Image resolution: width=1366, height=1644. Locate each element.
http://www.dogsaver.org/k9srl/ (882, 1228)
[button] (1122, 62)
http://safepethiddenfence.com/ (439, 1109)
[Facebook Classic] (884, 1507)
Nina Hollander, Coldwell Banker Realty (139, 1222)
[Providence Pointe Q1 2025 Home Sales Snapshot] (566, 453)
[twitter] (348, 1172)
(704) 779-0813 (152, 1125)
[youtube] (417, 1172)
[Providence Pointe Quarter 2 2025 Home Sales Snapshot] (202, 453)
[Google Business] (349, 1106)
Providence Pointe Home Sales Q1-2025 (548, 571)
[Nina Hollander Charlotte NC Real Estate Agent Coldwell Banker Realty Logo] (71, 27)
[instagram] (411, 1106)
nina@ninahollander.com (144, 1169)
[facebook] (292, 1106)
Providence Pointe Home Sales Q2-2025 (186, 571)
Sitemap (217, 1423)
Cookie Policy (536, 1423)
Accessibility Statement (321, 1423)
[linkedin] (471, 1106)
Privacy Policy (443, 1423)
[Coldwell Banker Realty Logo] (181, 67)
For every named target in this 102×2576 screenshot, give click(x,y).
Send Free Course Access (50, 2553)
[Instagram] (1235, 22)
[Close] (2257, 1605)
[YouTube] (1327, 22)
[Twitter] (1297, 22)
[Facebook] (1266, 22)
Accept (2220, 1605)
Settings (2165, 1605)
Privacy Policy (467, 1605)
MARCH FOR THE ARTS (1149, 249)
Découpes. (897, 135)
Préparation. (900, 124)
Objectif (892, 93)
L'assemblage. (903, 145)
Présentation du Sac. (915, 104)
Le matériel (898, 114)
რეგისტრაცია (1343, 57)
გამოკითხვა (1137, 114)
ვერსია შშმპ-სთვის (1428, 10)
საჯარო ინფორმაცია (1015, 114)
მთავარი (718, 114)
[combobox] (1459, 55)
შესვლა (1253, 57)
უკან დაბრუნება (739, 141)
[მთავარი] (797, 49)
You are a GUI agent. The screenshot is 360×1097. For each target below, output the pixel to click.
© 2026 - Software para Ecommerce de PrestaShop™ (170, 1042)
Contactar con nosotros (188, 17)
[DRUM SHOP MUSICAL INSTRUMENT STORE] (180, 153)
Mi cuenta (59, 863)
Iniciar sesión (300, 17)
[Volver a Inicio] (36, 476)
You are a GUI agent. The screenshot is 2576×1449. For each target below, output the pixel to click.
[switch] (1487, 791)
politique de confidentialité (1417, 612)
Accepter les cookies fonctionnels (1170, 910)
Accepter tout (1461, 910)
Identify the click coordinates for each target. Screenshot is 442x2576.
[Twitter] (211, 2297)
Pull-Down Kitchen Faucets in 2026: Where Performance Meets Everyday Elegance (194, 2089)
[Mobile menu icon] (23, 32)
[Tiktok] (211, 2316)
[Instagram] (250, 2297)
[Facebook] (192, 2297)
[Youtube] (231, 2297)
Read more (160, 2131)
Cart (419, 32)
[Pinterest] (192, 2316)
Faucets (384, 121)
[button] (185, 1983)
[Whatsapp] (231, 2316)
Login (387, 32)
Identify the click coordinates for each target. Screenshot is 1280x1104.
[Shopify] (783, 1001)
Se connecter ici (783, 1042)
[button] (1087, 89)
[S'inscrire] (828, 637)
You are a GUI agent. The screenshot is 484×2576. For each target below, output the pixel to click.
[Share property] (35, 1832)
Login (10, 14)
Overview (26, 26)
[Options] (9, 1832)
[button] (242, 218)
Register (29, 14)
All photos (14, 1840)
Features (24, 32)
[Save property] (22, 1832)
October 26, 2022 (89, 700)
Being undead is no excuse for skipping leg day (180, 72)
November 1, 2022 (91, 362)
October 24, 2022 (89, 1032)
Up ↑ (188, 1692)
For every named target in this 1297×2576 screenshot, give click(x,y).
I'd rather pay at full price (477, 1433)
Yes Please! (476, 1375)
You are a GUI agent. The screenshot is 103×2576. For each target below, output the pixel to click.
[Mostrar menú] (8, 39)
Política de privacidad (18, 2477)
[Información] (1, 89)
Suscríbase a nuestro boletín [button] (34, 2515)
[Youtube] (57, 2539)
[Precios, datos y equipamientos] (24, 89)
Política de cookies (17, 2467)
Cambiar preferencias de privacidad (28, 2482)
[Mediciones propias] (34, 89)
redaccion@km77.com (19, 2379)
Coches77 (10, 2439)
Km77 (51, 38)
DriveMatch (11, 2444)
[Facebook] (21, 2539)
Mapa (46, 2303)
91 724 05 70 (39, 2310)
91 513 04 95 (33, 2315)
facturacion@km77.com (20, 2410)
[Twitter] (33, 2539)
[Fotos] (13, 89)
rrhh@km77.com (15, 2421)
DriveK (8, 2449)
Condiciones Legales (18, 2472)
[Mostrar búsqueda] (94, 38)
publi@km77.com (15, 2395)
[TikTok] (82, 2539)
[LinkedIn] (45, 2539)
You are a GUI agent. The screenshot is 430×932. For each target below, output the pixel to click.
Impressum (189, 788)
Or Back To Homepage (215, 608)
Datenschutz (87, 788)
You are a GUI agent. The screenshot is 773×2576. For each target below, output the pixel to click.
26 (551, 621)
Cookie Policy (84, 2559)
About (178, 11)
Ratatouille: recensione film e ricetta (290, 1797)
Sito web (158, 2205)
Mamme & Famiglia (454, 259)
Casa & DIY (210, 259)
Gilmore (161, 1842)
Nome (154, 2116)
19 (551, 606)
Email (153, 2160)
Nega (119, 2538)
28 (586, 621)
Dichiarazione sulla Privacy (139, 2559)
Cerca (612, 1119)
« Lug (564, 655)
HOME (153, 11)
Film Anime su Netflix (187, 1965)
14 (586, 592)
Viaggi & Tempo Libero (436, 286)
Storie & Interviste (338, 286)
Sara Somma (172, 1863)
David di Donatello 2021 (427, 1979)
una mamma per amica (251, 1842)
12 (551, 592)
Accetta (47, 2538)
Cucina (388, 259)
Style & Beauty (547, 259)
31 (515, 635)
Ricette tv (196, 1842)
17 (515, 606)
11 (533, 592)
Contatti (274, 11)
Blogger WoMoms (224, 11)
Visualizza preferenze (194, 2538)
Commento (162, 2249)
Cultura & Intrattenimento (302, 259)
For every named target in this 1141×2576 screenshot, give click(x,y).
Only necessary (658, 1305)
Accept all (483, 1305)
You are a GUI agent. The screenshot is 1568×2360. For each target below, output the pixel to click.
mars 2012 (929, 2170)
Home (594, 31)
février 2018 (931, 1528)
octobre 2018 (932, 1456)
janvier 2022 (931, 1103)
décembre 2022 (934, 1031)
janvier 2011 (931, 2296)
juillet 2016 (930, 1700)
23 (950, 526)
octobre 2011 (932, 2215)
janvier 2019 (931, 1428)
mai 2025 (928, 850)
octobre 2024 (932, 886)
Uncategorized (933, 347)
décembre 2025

Brief: Each of the records is to be repeated word for word.

Exercise result:
Image resolution: width=1366, height=1644. Locate each element.
http://www.dogsaver.org/k9srl/ (882, 1228)
[button] (1122, 62)
http://safepethiddenfence.com/ (439, 1109)
[Facebook Classic] (884, 1507)
Nina Hollander, Coldwell Banker Realty (139, 1222)
[Providence Pointe Q1 2025 Home Sales Snapshot] (566, 453)
[twitter] (348, 1172)
(704) 779-0813 (152, 1125)
[youtube] (417, 1172)
[Providence Pointe Quarter 2 2025 Home Sales Snapshot] (202, 453)
[Google Business] (349, 1106)
Providence Pointe Home Sales Q1-2025 (548, 571)
[Nina Hollander Charlotte NC Real Estate Agent Coldwell Banker Realty Logo] (71, 27)
[instagram] (411, 1106)
nina@ninahollander.com (144, 1169)
[facebook] (292, 1106)
Providence Pointe Home Sales Q2-2025 (186, 571)
Sitemap (217, 1423)
Cookie Policy (536, 1423)
Accessibility Statement (321, 1423)
[linkedin] (471, 1106)
Privacy Policy (443, 1423)
[Coldwell Banker Realty Logo] (181, 67)
For every named target in this 102×2576 screenshot, give click(x,y).
Send Free Course Access (50, 2553)
[Instagram] (1235, 22)
[Close] (2257, 1605)
[YouTube] (1327, 22)
[Twitter] (1297, 22)
[Facebook] (1266, 22)
Accept (2220, 1605)
Settings (2165, 1605)
Privacy Policy (467, 1605)
MARCH FOR THE ARTS (1149, 249)
Découpes. (897, 135)
Préparation. (900, 124)
Objectif (892, 93)
L'assemblage. (903, 145)
Présentation du Sac. (915, 104)
Le matériel (898, 114)
რეგისტრაცია (1343, 57)
გამოკითხვა (1137, 114)
ვერსია შშმპ-სთვის (1428, 10)
საჯარო ინფორმაცია (1015, 114)
მთავარი (718, 114)
[combobox] (1459, 55)
შესვლა (1253, 57)
უკან დაბრუნება (739, 141)
[მთავარი] (797, 49)
You are a GUI agent. The screenshot is 360×1097. For each target below, output the pixel to click.
© 2026 - Software para Ecommerce de PrestaShop™ (170, 1042)
Contactar con nosotros (188, 17)
[DRUM SHOP MUSICAL INSTRUMENT STORE] (180, 153)
Mi cuenta (59, 863)
Iniciar sesión (300, 17)
[Volver a Inicio] (36, 476)
You are a GUI agent. The screenshot is 2576×1449. For each target below, output the pixel to click.
[switch] (1487, 791)
politique de confidentialité (1417, 612)
Accepter les cookies fonctionnels (1170, 910)
Accepter tout (1461, 910)
Identify the click coordinates for each target. Screenshot is 442x2576.
[Twitter] (211, 2297)
Pull-Down Kitchen Faucets in 2026: Where Performance Meets Everyday Elegance (194, 2089)
[Mobile menu icon] (23, 32)
[Tiktok] (211, 2316)
[Instagram] (250, 2297)
[Facebook] (192, 2297)
[Youtube] (231, 2297)
Read more (160, 2131)
Cart (419, 32)
[Pinterest] (192, 2316)
Faucets (384, 121)
[button] (185, 1983)
[Whatsapp] (231, 2316)
Login (387, 32)
Identify the click coordinates for each target. Screenshot is 1280x1104.
[Shopify] (783, 1001)
Se connecter ici (783, 1042)
[button] (1087, 89)
[S'inscrire] (828, 637)
You are a GUI agent. The screenshot is 484×2576. For each target below, output the pixel to click.
[Share property] (35, 1832)
Login (10, 14)
Overview (26, 26)
[Options] (9, 1832)
[button] (242, 218)
Register (29, 14)
All photos (14, 1840)
Features (24, 32)
[Save property] (22, 1832)
October 26, 2022 (89, 700)
Being undead is no excuse for skipping leg day (180, 72)
November 1, 2022 (91, 362)
October 24, 2022 (89, 1032)
Up ↑ (188, 1692)
For every named target in this 1297×2576 screenshot, give click(x,y).
I'd rather pay at full price (477, 1433)
Yes Please! (476, 1375)
You are a GUI agent. The screenshot is 103×2576. For each target below, output the pixel to click.
[Mostrar menú] (8, 39)
Política de privacidad (18, 2477)
[Información] (1, 89)
Suscríbase a nuestro boletín [button] (34, 2515)
[Youtube] (57, 2539)
[Precios, datos y equipamientos] (24, 89)
Política de cookies (17, 2467)
Cambiar preferencias de privacidad (28, 2482)
[Mediciones propias] (34, 89)
redaccion@km77.com (19, 2379)
Coches77 (10, 2439)
Km77 (51, 38)
DriveMatch (11, 2444)
[Facebook] (21, 2539)
Mapa (46, 2303)
91 724 05 70 (39, 2310)
91 513 04 95 (33, 2315)
facturacion@km77.com (20, 2410)
[Twitter] (33, 2539)
[Fotos] (13, 89)
rrhh@km77.com (15, 2421)
DriveK (8, 2449)
Condiciones Legales (18, 2472)
[Mostrar búsqueda] (94, 38)
publi@km77.com (15, 2395)
[TikTok] (82, 2539)
[LinkedIn] (45, 2539)
You are a GUI agent. The screenshot is 430×932. For each target below, output the pixel to click.
Impressum (189, 788)
Or Back To Homepage (215, 608)
Datenschutz (87, 788)
You are a GUI agent. The screenshot is 773×2576. For each target below, output the pixel to click.
26 (551, 621)
Cookie Policy (84, 2559)
About (178, 11)
Ratatouille: recensione film e ricetta (290, 1797)
Sito web (158, 2205)
Mamme & Famiglia (454, 259)
Casa & DIY (210, 259)
Gilmore (161, 1842)
Nome (154, 2116)
19 (551, 606)
Email (153, 2160)
Nega (119, 2538)
28 (586, 621)
Dichiarazione sulla Privacy (139, 2559)
Cerca (612, 1119)
« Lug (564, 655)
HOME (153, 11)
Film Anime su Netflix (187, 1965)
14 (586, 592)
Viaggi & Tempo Libero (436, 286)
Storie & Interviste (338, 286)
Sara Somma (172, 1863)
David di Donatello 2021 (427, 1979)
una mamma per amica (251, 1842)
12 (551, 592)
Accetta (47, 2538)
Cucina (388, 259)
Style & Beauty (547, 259)
31 (515, 635)
Ricette tv (196, 1842)
17 (515, 606)
11 (533, 592)
Contatti (274, 11)
Blogger WoMoms (224, 11)
Visualizza preferenze (194, 2538)
Commento (162, 2249)
Cultura & Intrattenimento (302, 259)
For every named target in this 1141×2576 screenshot, give click(x,y).
Only necessary (658, 1305)
Accept all (483, 1305)
You are a GUI agent. The screenshot is 1568×2360. For each target below, output the pixel to click.
mars 2012 (929, 2170)
Home (594, 31)
février 2018 (931, 1528)
octobre 2018 (932, 1456)
janvier 2022 (931, 1103)
décembre 2022 (934, 1031)
janvier 2011 (931, 2296)
juillet 2016 (930, 1700)
23 (950, 526)
octobre 2011 (932, 2215)
janvier 2019 (931, 1428)
mai 2025 (928, 850)
octobre 2024 (932, 886)
Uncategorized (933, 347)
décembre 2025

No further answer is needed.